General-purpose vision-language models demonstrate strong performance in everyday domains but struggle with specialized technical fields requiring precise terminology, structured reasoning, and adherence to engineering standards. This work addresses whether domain-specific instruction tuning can enable comprehensive pavement condition assessment through vision-language models. PaveInstruct, a dataset containing 278,889 image-instruction-response pairs spanning 32 task types, was created by unifying annotations from nine heterogeneous pavement datasets. PaveGPT, a pavement foundation model trained on this dataset, was evaluated against state-of-the-art vision-language models across perception, understanding, and reasoning tasks. Instruction tuning transformed model capabilities, achieving improvements exceeding 20% in spatial grounding, reasoning, and generation tasks while producing ASTM D6433-compliant outputs. These results enable transportation agencies to deploy unified conversational assessment tools that replace multiple specialized systems, simplifying workflows and reducing technical expertise requirements. The approach establishes a pathway for developing instruction-driven AI systems across infrastructure domains including bridge inspection, railway maintenance, and building condition assessment.

Editorial analysis

A structured set of objections, weighed in public.
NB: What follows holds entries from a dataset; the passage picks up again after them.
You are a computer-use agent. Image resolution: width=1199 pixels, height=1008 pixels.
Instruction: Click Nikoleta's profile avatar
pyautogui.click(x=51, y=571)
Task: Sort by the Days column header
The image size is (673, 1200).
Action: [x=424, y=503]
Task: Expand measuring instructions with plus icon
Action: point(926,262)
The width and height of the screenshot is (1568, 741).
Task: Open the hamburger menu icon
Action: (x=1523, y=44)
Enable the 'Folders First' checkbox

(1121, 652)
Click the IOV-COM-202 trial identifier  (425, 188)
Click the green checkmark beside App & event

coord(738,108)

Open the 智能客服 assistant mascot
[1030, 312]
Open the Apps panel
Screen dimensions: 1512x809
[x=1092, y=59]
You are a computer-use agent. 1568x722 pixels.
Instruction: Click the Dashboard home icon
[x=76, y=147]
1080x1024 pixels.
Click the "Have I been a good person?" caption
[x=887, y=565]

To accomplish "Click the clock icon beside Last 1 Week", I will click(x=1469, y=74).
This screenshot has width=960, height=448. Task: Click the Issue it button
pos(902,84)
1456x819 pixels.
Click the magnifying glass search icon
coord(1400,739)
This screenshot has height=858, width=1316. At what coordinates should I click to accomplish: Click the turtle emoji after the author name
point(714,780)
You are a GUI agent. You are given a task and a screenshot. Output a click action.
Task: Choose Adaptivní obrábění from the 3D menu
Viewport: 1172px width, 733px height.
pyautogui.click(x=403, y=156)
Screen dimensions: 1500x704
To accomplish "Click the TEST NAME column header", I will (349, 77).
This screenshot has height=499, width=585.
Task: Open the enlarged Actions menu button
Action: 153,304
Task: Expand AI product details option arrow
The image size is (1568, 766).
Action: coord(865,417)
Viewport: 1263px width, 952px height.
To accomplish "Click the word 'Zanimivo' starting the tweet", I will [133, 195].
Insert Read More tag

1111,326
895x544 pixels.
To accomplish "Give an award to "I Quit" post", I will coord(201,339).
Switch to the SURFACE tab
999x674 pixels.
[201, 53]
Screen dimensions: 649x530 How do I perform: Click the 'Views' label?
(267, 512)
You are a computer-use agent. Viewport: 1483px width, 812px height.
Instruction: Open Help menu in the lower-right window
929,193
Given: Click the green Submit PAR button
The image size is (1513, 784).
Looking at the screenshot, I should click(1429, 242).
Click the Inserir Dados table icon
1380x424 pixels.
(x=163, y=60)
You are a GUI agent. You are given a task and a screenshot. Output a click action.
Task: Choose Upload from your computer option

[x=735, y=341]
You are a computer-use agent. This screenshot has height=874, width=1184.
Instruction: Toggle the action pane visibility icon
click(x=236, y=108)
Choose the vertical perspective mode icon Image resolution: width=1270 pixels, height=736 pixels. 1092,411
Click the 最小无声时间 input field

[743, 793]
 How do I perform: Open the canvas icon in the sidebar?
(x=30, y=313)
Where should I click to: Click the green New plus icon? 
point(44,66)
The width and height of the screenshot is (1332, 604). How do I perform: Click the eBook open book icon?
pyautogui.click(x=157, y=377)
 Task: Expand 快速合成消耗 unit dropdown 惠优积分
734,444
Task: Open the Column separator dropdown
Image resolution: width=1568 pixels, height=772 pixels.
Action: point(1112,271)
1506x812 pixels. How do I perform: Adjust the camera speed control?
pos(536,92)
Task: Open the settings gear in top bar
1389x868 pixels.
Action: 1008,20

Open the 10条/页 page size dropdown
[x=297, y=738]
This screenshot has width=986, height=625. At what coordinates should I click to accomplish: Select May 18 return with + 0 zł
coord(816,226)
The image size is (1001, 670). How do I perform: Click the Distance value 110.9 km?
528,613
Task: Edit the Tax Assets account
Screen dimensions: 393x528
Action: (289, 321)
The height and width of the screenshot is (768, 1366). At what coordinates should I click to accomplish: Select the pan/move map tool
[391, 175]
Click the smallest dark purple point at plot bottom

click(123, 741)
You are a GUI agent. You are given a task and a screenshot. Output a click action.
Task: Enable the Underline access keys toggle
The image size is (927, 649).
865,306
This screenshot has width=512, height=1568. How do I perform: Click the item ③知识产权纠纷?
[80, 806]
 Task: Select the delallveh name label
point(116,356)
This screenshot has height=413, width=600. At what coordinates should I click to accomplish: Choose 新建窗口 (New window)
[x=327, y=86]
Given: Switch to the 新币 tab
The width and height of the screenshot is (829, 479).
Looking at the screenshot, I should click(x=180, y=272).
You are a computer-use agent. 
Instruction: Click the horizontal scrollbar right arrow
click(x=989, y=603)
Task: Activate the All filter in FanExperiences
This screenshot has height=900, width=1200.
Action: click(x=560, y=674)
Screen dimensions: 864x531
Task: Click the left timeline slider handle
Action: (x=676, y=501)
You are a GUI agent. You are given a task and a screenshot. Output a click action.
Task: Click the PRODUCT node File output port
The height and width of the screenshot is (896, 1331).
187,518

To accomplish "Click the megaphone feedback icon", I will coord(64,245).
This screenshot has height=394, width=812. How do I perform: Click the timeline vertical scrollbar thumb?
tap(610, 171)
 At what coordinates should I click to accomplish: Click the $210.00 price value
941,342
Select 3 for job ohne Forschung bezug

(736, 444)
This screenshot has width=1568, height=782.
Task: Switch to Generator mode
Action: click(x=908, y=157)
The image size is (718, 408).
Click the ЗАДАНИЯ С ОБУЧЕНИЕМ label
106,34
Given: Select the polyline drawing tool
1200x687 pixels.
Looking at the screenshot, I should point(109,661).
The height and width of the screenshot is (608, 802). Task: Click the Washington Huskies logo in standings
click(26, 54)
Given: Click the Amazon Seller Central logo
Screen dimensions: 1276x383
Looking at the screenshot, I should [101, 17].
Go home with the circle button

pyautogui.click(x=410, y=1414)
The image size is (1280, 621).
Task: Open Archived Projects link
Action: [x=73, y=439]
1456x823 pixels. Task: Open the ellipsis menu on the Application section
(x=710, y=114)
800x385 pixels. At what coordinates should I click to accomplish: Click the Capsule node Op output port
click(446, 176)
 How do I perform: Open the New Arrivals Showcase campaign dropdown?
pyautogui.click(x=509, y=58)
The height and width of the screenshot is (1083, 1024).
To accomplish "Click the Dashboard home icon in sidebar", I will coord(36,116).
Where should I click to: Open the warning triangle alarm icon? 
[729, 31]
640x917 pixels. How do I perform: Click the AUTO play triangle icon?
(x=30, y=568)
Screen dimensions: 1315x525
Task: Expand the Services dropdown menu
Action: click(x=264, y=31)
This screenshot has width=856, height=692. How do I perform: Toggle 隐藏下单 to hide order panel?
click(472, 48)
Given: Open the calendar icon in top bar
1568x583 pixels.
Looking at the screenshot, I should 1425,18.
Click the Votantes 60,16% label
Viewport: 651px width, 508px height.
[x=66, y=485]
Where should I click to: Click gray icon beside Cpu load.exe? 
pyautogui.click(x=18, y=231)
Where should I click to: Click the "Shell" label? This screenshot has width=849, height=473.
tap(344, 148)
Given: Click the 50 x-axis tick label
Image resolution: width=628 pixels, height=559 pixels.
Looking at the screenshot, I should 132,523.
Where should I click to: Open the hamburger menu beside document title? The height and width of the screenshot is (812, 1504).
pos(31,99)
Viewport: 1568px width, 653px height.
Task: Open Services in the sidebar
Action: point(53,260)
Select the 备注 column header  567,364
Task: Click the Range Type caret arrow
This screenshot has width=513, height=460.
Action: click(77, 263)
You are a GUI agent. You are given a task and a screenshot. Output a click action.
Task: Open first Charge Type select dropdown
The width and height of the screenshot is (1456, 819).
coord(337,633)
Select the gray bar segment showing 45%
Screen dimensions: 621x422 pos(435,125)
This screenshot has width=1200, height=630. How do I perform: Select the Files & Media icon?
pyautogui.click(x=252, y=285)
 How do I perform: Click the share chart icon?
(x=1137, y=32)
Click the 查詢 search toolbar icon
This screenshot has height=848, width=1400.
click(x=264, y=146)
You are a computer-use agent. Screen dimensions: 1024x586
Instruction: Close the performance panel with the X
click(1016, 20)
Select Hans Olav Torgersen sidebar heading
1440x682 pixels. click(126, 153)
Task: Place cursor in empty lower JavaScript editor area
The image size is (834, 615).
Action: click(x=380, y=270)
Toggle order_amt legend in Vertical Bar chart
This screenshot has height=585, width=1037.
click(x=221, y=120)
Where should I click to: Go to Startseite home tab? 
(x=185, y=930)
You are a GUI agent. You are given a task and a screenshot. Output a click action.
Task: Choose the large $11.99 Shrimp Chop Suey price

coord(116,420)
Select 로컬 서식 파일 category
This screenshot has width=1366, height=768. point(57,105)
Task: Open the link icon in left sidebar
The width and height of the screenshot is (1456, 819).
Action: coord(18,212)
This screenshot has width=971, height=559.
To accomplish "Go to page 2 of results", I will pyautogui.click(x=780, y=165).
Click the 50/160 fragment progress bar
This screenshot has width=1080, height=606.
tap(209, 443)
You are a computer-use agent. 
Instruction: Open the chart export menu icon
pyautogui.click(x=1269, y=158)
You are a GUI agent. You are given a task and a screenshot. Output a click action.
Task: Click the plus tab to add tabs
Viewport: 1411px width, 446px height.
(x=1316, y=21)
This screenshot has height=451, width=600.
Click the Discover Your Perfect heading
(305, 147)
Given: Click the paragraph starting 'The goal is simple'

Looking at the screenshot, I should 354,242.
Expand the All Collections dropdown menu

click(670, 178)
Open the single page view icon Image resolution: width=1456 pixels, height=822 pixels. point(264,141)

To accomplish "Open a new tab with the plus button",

Desk editor's note, referee report, simulated authors' rebuttal, and a circularity audit. Tearing a paper down is the easy half of reading it; the pith above is the substance, this is the friction.

Referee Report

2 major / 1 minor

Summary. The manuscript introduces PaveInstruct, a dataset of 278,889 image-instruction-response pairs spanning 32 task types created by unifying annotations from nine heterogeneous pavement datasets, and PaveGPT, a vision-language foundation model trained via instruction tuning on this data. It claims that this approach transforms general VLMs into capable pavement assessment systems, yielding improvements exceeding 20% in spatial grounding, reasoning, and generation tasks relative to state-of-the-art models while producing outputs compliant with the ASTM D6433 standard, thereby enabling unified conversational tools for transportation agencies.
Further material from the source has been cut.